Item13331: Wrong encoding in "View WikiText" when utf8

pencil
Priority: Urgent
Current State: Closed
Released In: 2.0.0
Target Release: major
Applies To: Engine
Component: I18N
Branches: Item13331 master
Reported By: JozefMojzis
Waiting For:
Last Change By: JozefMojzis

Wrong encoding in "View WikiText" when utf8

How to reporoduce

Screenshots

  • normalview.png:
    normalview.png

  • rawview.png:
    rawview.png

  • View source screenshot - sourceview.png:
    sourceview.png

-- JozefMojzis - 26 Mar 2015

I can't reproduce this. There is a meta charset="utf-8" tag when I try this, and the utf8 text all displays correctly.

-- GeorgeClark - 27 Mar 2015

This error is partially solved by the other patches. Anyway, the problem remains for one character - the czech U+011B LATIN SMALL LETTER E WITH CARON. Attaching a file with few czech words, for testing it. Simply download the file, move it into some web and display it. The normal view is correct. Click "View WikiText" and all small e-caron characters are screwed.

-- JozefMojzis - 16 Apr 2015

The following patch appears to fix it.
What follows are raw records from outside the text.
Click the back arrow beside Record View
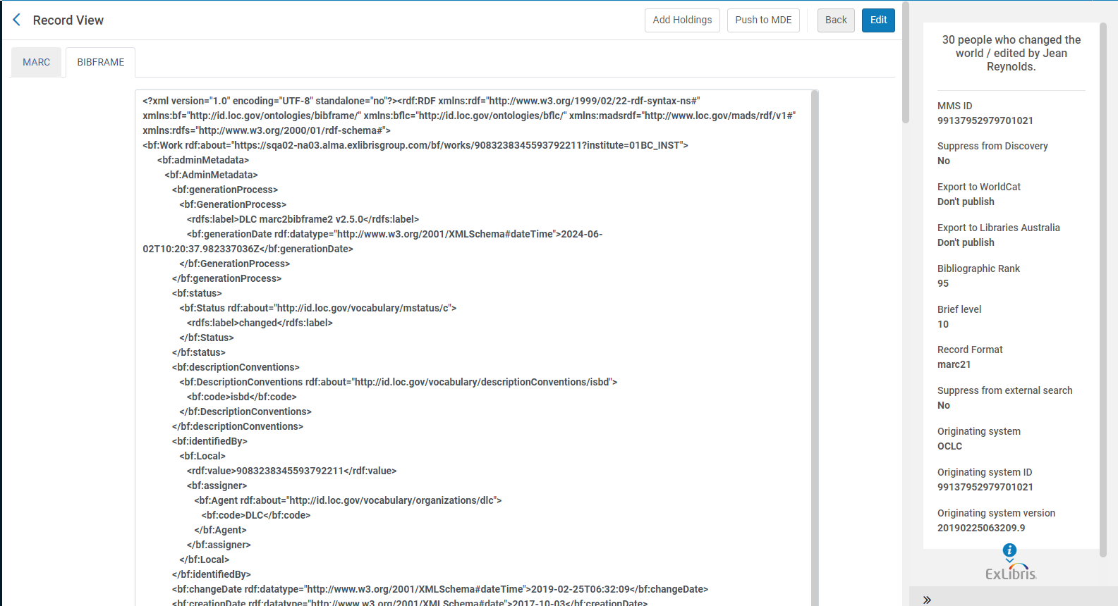 pos(17,20)
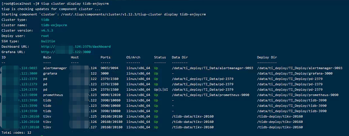The image size is (349, 136).
Task: Click the prometheus role entry
Action: coord(53,95)
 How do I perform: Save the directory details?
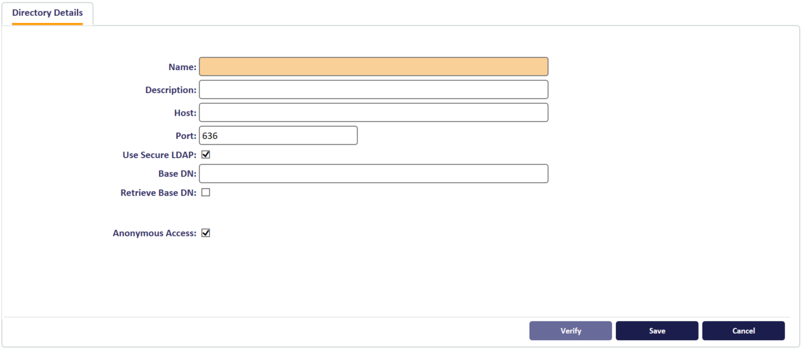coord(657,331)
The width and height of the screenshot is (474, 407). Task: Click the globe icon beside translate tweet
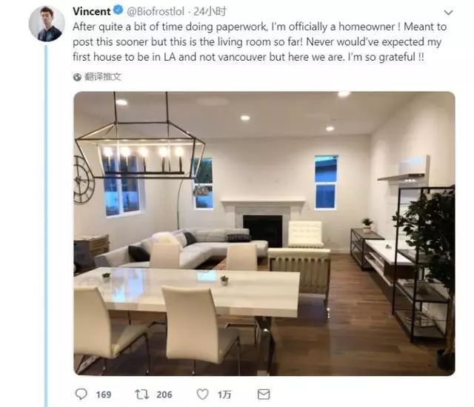(x=77, y=77)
CGI::charset() reports that it is still using iso-8859-1

diff --git a/core/lib/Foswiki/UI/View.pm b/core/lib/Foswiki/UI/View.pm
index 08295ae..fc39cd3 100644
--- a/core/lib/Foswiki/UI/View.pm
+++ b/core/lib/Foswiki/UI/View.pm
@@ -486,6 +486,7 @@ sub view {
         if ($raw) {
             if ($text) {
                 my $p = $session->{prefs};
+                CGI::charset($Foswiki::cfg{Site}{CharSet});
                 $page .= CGI::textarea(
                     -readonly => 'readonly',
                     -rows     => $p->getPreference('EDITBOXHEIGHT'),

-- GeorgeClark - 16 Apr 2015

Turns out the fix works for CGI 3.65, but fails on CGI 4.14.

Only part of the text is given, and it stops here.